▶ _Task instructions_
Please write out the final portion of the records below exactly: the line containing "Click the 'Il", every line after it, and nothing else.

Items from a dataset:
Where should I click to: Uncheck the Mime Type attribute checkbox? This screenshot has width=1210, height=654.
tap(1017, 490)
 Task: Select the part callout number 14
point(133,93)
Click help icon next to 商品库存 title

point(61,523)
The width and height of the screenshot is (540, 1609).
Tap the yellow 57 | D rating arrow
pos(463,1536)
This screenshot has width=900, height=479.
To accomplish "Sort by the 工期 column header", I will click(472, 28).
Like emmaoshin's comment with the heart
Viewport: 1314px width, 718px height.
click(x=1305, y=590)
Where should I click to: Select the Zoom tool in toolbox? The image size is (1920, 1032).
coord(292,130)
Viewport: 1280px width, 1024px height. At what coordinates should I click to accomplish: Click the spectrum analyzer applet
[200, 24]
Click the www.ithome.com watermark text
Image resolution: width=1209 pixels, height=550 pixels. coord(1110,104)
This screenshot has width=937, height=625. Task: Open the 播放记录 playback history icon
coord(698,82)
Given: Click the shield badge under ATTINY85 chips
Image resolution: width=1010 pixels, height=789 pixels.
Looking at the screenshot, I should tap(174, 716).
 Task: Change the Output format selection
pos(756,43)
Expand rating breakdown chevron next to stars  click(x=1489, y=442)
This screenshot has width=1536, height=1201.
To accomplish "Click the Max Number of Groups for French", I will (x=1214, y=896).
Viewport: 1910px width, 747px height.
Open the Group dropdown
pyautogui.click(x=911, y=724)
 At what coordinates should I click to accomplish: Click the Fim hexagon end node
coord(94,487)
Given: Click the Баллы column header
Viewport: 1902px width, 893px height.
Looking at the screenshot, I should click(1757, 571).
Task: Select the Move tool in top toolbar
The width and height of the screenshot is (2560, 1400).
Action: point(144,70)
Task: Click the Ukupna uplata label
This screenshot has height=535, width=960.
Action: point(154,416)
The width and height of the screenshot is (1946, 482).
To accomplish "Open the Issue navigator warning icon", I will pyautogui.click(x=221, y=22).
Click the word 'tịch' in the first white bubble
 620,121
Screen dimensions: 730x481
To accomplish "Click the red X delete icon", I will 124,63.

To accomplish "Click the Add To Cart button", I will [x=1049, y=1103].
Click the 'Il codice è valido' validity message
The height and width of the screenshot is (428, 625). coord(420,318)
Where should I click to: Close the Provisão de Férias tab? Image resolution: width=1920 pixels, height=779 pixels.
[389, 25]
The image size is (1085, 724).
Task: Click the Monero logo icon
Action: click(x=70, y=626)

▶ _Your solution_
Click the 'Il codice è valido' validity message
The height and width of the screenshot is (428, 625). coord(420,318)
Where should I click to: Close the Provisão de Férias tab? Image resolution: width=1920 pixels, height=779 pixels.
[389, 25]
The image size is (1085, 724).
Task: Click the Monero logo icon
Action: click(x=70, y=626)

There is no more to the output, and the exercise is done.